In the evening there is still no answer in Jerusalem, and the daughter leaves a voicemail message: “Where’s the new heiress?” She immediately phones her brother, who spoke with the mother in the afternoon, and reports that now she’s complaining that because of the experiment they imposed on her, she barely saw her daughter in those three months. From now on, will she have to meet her only in films?
Her mother calls that night. Yes, she’s been spending time in town, with friends in cafés, going to movies, but the Uriah story has stayed with her. “Your visit, Nogaleh, still hovers over me like a dream. You were in Israel for three months and I barely saw you. I did learn from you to wander at night from bed to bed, but my sleep is hardly sound.
Noga tells her about the change in repertoire, the trip to Japan and about The Sea of Debussy, which in French sounds identical to la mère , the mother. “So in Japan,” she consoles her mother, “I’ll be playing you on my harp.”
“At least that,” sighs the mother, ending the conversation.

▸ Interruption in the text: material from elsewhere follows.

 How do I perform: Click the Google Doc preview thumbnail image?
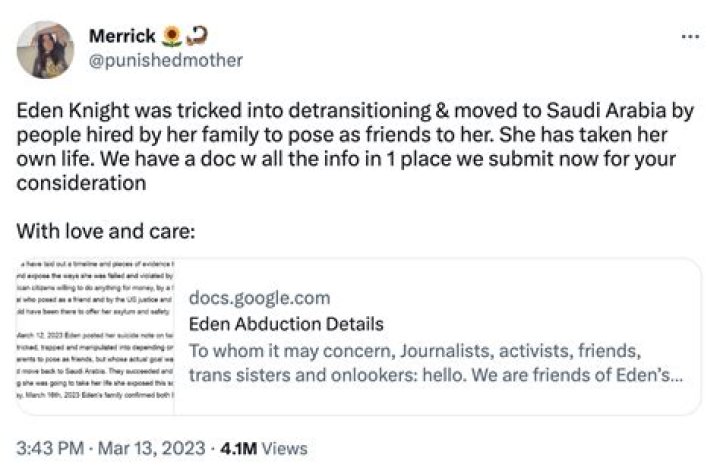pyautogui.click(x=96, y=335)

IN THE MORNING SHE GOES to the music library, where she finds a score of Debussy’s Sacred and Profane Dances . She makes a photocopy and gives it to Herman, who says not a word and places it in a drawer. In the evening, the orchestra members gather at the concert hall for a briefing about the trip to Kyoto. In fluent English, the cultural attaché of the Japanese embassy in The Hague provides information about their lodging near Doshisha University in Kyoto, and shows impressive slides of the auditorium and the temples of the holy city and environs. Four concerts are scheduled for orchestra subscribers, and three more are planned in two southern cities — Kumamoto and Hiroshima. Finally, since the musical director has not yet arrived, the administrative director of the Arnhem orchestra goes over the specifics of the repertoire, which will include Beethoven’s Emperor Concerto; a rotation of Haydn symphonies 26, 92 and 94; the Melancholy Arabesques by Van den Broek, for it is important to include a contemporary Dutch composition; and, of course, as requested by the Japanese, the orchestra will perform La Mer . The Japanese pianist who broke her arm playing tennis in Berlin has recovered, and will make her own way to Japan, where there will be two rehearsals of the Emperor , a piece both she and the orchestra know well. The orchestra has also played the Haydn works in recent years, so four rehearsals in the coming week should suffice. The focus will be on Debussy and the Arabesques , which is a complex and difficult piece, but is fortunately only eight minutes long.